- Type: Breech-loading rifle
- Place of origin: United States

Service history
- Used by: United States

Production history
- Designed: 1882
- Manufacturer: Springfield Armory
- No. built: 52
- Variants: Standard bayonet, triangular ramrod bayonet

Specifications
- Length: 44 in (1,100 mm)
- Barrel length: 28 in (710 mm)
- Cartridge: .45-70-405
- Action: Trapdoor
- Rate of fire: User dependent; usually 8 to 10 rounds per minute
- Muzzle velocity: 1,350 feet per second (410 m/s)
- Feed system: Breech-loading
- Sights: Open sights

= Springfield Model 1882 =

The Springfield Model 1882 was a trapdoor short rifle based on the design of the Springfield Model 1873. It is usually referred to as a short rifle but is sometimes called a carbine.

==History and Design==
The Model 1882 was an experiment by Springfield Armory.
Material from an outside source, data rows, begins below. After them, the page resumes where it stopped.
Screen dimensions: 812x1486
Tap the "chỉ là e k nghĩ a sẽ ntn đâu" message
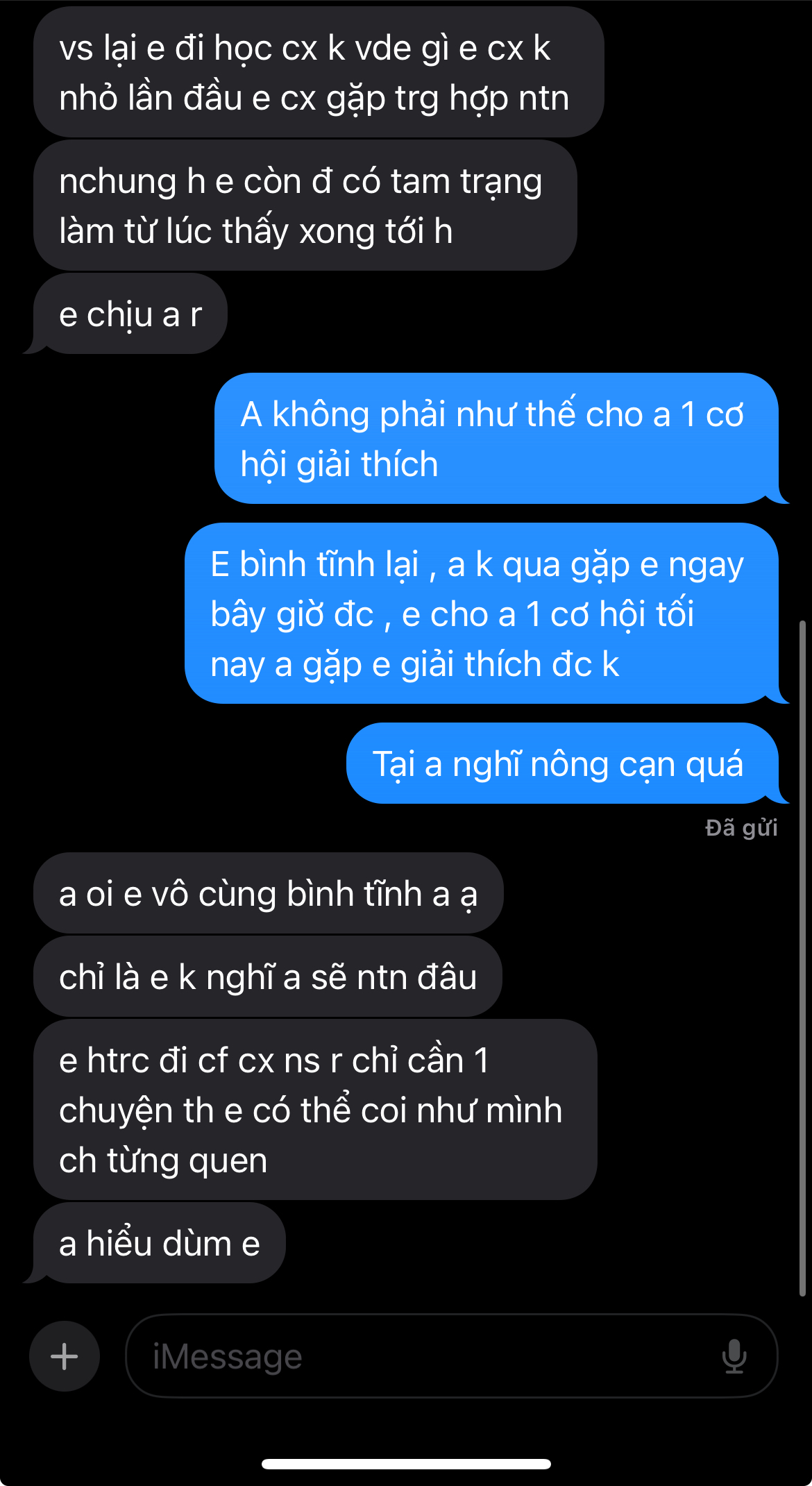(268, 977)
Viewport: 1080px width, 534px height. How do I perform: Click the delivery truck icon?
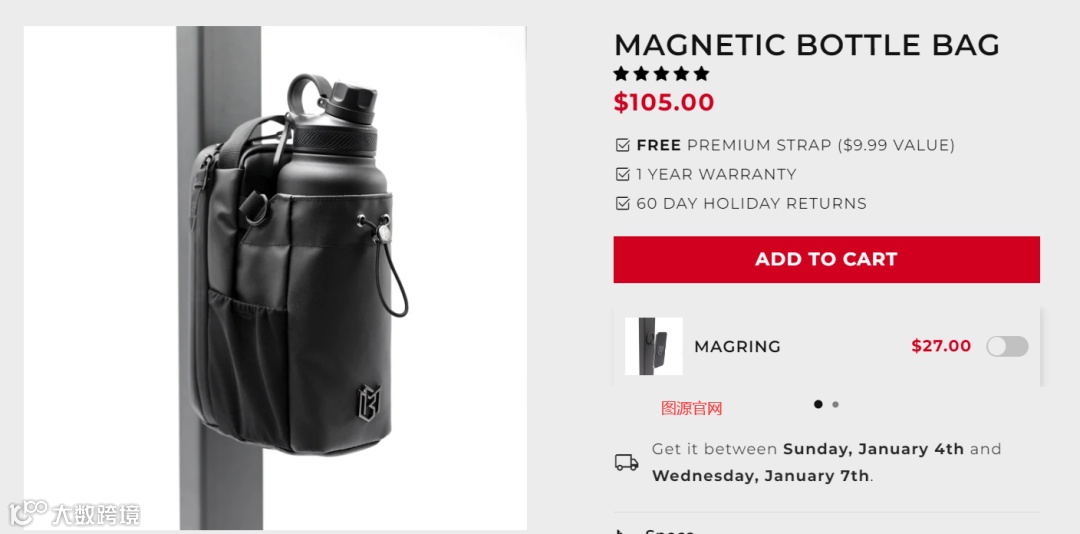pos(627,462)
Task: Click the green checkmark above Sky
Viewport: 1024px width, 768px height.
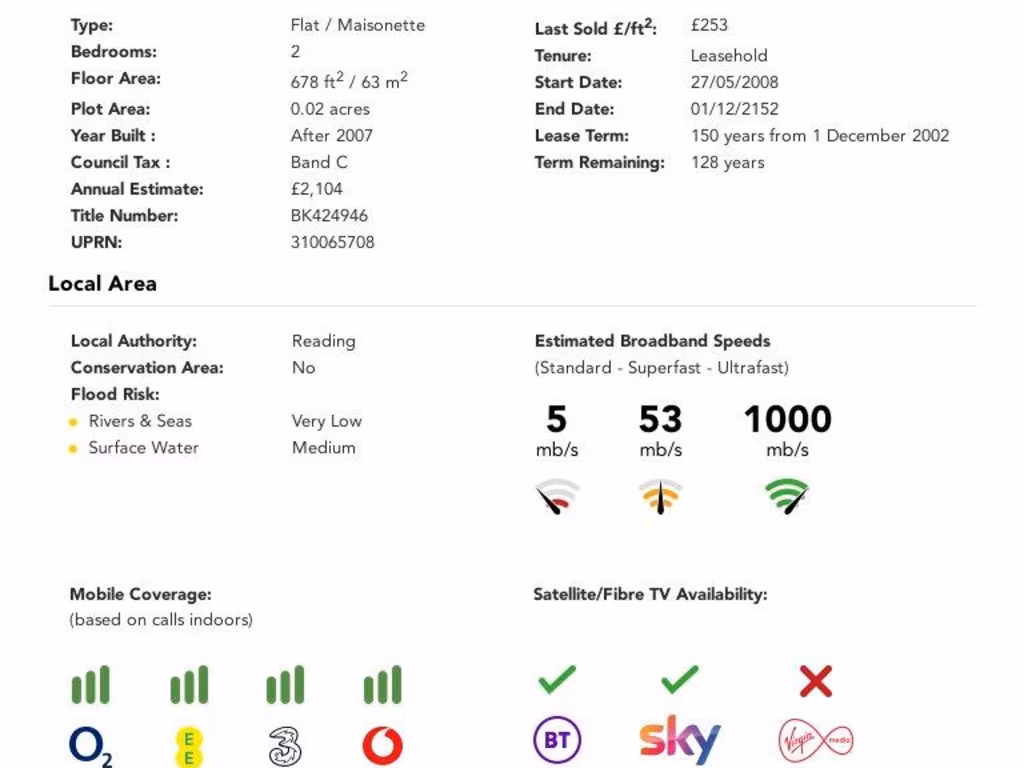Action: click(x=680, y=681)
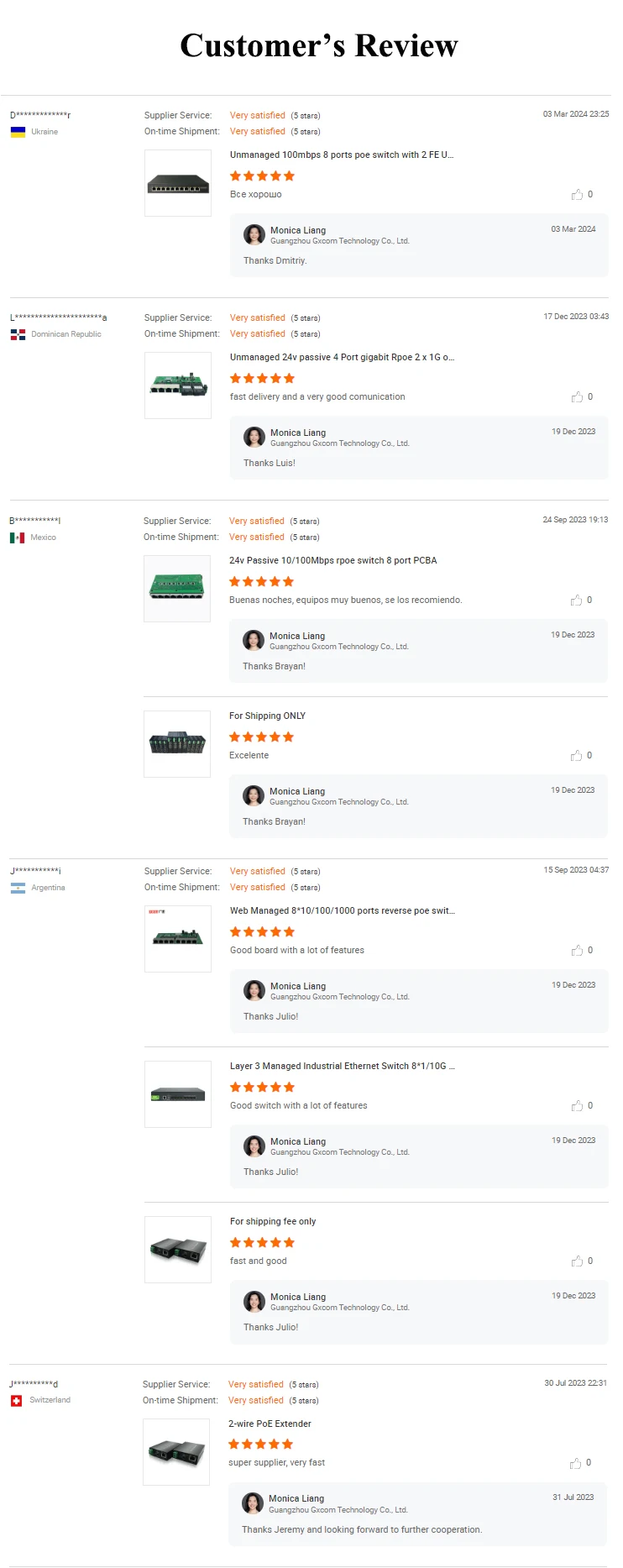Screen dimensions: 623x1568
Task: Click the Ukraine flag icon
Action: click(18, 133)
Its main goal was to combine the carbine and rifle into a single shoulder weapon which they called the "short rifle" (a concept which the U.S. Army would not accept until the adoption of the Springfield Model 1903). It was hoped that this one single shoulder arm could then supply the needs of the infantry, cavalry, and artillery.

The short rifle was produced with a 28 in barrel. Two versions were made, one with a full stock and a cleaning rod like the standard rifle, and another with a triangular cleaning rod bayonet similar to the one that had been used on the Springfield Model 1880. Only 26 of each type were manufactured.

The Model 1882 was sent out for field trials in the spring of 1882. There it performed well but failed to impress military commanders, and was not seen as an improvement on existing arms. Development of a single shoulder arm for infantry, cavalry, and artillery would continue in the Springfield Model 1886.